Climate Change and Resurgence of Mosquito-borne Viral Diseases
Team Member: Osama Mekki Seidahmed
What are these diseases?
Mosquitoes can carry many viral diseases, such as dengue fever, West Nile virus and Rift Valley fever. Dengue is transmitted mainly by Aedes species in the tropics. West Nile virus is transmitted by Culex species.
Why is it important to consider climate when studying these diseases?
Mosquito-borne diseases often show regular seasonal patterns in incidence because of the sensitivity of the mosquito vectors to climatic variables.
In the last decade there has been an increase in the frequency and intensity of mosquito epidemics. Both climate and societal factors are important for explaining these changes in epidemics. Because mosquito species occupy different ecological niches, they exhibit differential sensitivity to climate change.
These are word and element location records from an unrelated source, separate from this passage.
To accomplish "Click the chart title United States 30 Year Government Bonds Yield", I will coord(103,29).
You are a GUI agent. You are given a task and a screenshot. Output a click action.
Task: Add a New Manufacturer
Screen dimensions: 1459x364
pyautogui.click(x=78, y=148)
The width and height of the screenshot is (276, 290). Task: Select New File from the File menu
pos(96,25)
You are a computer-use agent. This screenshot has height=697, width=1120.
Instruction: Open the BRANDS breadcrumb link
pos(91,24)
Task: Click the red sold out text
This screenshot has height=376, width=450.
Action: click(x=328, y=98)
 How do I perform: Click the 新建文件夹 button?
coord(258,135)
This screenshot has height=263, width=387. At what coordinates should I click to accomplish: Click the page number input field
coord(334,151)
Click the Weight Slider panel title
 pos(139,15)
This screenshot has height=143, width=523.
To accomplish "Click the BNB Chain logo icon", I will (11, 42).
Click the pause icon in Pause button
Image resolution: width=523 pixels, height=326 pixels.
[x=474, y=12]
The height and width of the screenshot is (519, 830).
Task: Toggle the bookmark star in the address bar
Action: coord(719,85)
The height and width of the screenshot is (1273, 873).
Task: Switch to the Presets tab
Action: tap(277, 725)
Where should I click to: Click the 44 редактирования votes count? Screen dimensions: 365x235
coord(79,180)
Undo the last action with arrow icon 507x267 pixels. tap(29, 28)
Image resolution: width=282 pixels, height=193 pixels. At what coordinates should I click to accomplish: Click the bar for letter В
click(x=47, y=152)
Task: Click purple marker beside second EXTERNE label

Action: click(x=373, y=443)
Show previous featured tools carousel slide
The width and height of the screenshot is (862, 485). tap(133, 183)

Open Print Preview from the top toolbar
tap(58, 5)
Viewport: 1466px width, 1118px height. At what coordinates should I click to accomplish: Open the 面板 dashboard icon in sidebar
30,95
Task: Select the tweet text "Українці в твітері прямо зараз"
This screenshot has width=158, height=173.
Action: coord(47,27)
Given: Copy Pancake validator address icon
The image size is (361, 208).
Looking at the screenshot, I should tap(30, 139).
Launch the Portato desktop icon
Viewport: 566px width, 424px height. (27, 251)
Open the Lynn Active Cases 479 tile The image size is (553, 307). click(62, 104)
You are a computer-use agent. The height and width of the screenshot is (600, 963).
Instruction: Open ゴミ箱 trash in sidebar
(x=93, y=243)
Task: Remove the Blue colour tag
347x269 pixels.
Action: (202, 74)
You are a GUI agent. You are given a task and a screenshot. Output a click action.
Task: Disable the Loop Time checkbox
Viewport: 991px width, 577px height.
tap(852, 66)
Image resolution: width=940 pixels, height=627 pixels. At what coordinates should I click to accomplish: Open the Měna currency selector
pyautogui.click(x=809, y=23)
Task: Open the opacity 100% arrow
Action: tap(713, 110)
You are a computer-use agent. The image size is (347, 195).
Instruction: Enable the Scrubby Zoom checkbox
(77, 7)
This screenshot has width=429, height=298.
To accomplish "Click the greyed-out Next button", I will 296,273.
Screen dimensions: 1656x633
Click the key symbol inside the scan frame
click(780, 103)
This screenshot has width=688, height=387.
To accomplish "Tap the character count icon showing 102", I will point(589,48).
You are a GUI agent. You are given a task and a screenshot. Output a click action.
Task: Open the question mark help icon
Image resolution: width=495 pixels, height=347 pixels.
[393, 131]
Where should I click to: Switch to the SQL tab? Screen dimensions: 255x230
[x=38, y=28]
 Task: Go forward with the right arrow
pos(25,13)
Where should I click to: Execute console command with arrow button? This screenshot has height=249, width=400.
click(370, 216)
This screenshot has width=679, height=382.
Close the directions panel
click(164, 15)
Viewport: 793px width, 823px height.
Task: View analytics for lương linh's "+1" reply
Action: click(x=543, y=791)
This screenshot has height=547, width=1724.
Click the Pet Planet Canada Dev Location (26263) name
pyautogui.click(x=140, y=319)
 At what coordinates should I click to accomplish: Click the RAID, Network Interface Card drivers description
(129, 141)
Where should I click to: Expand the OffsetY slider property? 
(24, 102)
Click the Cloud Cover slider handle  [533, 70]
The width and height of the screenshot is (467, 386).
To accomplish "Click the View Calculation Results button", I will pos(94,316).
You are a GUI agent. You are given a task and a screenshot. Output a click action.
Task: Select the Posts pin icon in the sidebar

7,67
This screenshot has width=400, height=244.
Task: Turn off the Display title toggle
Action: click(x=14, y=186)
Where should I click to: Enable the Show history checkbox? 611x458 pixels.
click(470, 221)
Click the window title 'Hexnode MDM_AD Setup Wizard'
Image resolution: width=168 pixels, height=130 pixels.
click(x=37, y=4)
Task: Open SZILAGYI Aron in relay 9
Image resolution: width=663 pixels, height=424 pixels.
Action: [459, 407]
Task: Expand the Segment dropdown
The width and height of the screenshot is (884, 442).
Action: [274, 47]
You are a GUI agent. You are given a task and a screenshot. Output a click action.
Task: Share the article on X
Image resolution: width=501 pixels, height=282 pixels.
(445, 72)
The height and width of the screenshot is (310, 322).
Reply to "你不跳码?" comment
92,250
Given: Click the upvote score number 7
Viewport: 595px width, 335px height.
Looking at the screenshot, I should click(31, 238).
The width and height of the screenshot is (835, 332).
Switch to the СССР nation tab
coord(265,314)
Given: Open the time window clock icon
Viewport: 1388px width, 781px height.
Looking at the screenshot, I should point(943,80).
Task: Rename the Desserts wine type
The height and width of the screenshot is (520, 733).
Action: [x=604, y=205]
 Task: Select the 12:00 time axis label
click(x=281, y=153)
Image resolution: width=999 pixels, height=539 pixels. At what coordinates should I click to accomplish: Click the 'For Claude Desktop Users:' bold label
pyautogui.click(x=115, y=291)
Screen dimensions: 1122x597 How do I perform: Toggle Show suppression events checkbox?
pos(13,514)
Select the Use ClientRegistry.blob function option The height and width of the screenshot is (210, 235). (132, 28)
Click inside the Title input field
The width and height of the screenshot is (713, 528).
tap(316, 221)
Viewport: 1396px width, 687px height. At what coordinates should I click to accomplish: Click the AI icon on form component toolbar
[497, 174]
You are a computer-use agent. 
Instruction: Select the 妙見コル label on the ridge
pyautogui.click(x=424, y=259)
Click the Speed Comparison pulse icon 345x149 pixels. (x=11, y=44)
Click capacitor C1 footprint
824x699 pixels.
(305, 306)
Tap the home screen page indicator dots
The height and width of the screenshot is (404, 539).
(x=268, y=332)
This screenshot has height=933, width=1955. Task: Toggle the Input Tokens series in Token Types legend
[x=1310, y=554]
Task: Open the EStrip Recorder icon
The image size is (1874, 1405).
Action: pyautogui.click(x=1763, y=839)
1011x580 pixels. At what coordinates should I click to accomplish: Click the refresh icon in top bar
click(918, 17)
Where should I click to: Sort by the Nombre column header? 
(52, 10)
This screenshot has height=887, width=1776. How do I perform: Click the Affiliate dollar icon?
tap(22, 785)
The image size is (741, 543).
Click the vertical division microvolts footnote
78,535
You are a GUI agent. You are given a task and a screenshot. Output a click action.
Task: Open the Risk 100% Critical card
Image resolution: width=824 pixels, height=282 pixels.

What are our project goals?
We aim to:
1) Develop a model that is sensitive to forecast epidemics of mosquito-borne diseases.
2) Assess the impact of climate change on the resurgence of mosquito-borne diseases around the world.
3) Simulate the impact of mosquito control interventions to determine the best management strategies for each epidemic situation.
What are our tools?
The HYDREMATS model will be further developed to allow for simulation of other mosquito-borne diseases. The model will be tested in the field to ensure it is capable of detecting past outbreaks and can provide reliable predictions of future outbreaks.
What is the expected outcome?
Public health systems in many disease-endemic countries respond late to epidemics of mosquito-borne diseases. A comprehensive model will be a cornerstone in improving early warning systems, but will be only one part of furthering our understanding of the factors involved in epidemic genesis.